You can access your Unity Catalog Tables in a Wherobots Notebook, Job Run, or SQL Session. The following sections
detail how to work with your Unity Catalog tables in a Wherobots Notebook.

### Set the SedonaContext

In a Wherobots Notebook, create the `SedonaContext` and import any other necessary libraries for your analysis.

The following imports the necessary modules from the Sedona library, creates a `SedonaContext` object, and
imports [`expr`](https://spark.apache.org/docs/latest/api/python/reference/pyspark.sql/api/pyspark.sql.functions.expr.html).
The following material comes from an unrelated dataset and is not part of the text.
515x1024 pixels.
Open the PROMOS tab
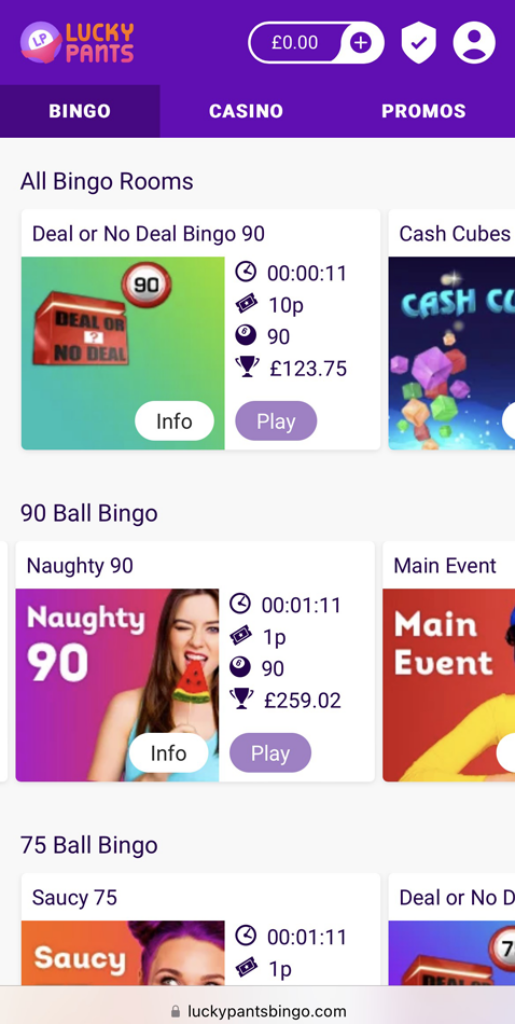coord(424,111)
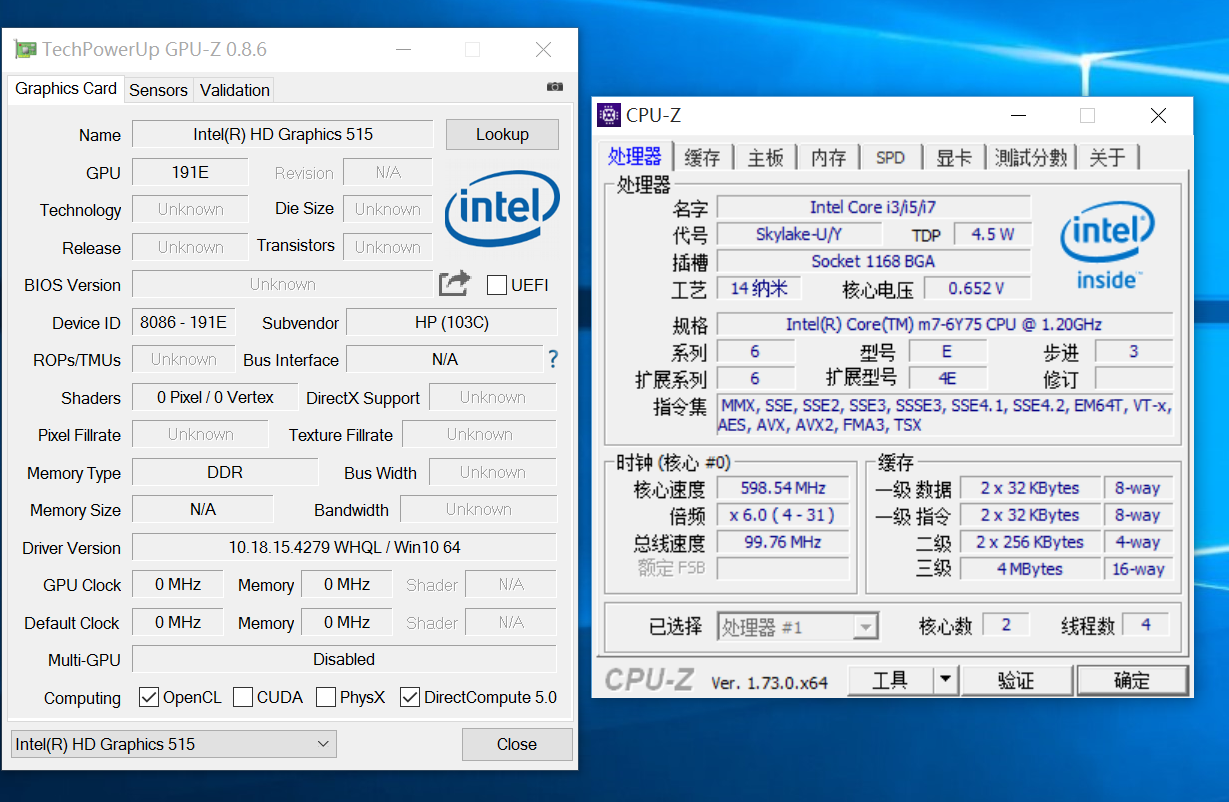Toggle the OpenCL checkbox

(149, 697)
```python theme={"system"}
from sedona.spark import *
from pyspark.sql.functions import expr
config = SedonaContext.builder().getOrCreate()
sedona = SedonaContext.create(config)
```

### Set your Databricks Resource Variables

Define the resources that point to your Databricks resources:

```python theme={"system"}
CATALOG = "YOUR-CATALOG" # Change this to your catalog
SCHEMA  = "YOUR-SCHEMA" # Change this to your schema name
SOURCE_TABLE = "YOUR-SOURCE-TABLE" # Change this to the table you're reading into Wherobots
OUTPUT_TABLE = "YOUR-OUTPUT-TABLE" # Change this to the table you're writing to from Wherobots
SOURCE_TABLE_FQN = f"`{CATALOG}`.`{SCHEMA}`.`{SOURCE_TABLE}`"
OUTPUT_TABLE_FQN = f"`{CATALOG}`.`{SCHEMA}`.`{OUTPUT_TABLE}`"
```

### Reading from a Delta Table

<Tabs>
  <Tab title="Writing to a Wherobots-managed catalog">
    ```python theme={"system"}
    # Read from a Unity Catalog Databricks Managed Delta table
    df = sedona.read.table(SOURCE_TABLE_FQN)

    # Assuming the table has a column named "geom_wkb" that stores geometries in WKB format,
    # use Wherobots to convert those to an equivalent GEOMETRY column.
    df_parsed = df.withColumn("geom", expr("ST_GeomFromWKB(geom_wkb)"))

    # Perform spatial analysis in Wherobots, which creates a new GEOMETRY column.
    # For example, create a 100-meter buffer around an existing geometry.
    df_analyzed = df_parsed.withColumn("buffered_geom", expr("ST_Buffer(geom, 100)"))

    # Write the enriched table, preserving the new GEOMETRY column,
    # to your Wherobots-managed catalog.
    sedona.sql("CREATE SCHEMA IF NOT EXISTS org_catalog.default")
    df_analyzed.writeTo(f"org_catalog.default.`{OUTPUT_TABLE}`") \
        .createOrReplace()
    ```
  </Tab>

  <Tab title="Writing to an External Delta Table in Unity Catalog">
    To write to an external Delta table, you must specify an **external location** in a Wherobots Notebook.

    <Callout icon="circle-question-mark" title="What's an external location?">
      An external location is a Unity Catalog object that links a cloud storage path to a **storage credential** to manage data access. You can manage them in the **Catalog Explorer**.
    </Callout>

    Finding an External Location

    1. In the **Catalog Explorer**, navigate to **External Data** > **External Locations**.
    2. A list of registered locations will appear. Click on a location to view its details.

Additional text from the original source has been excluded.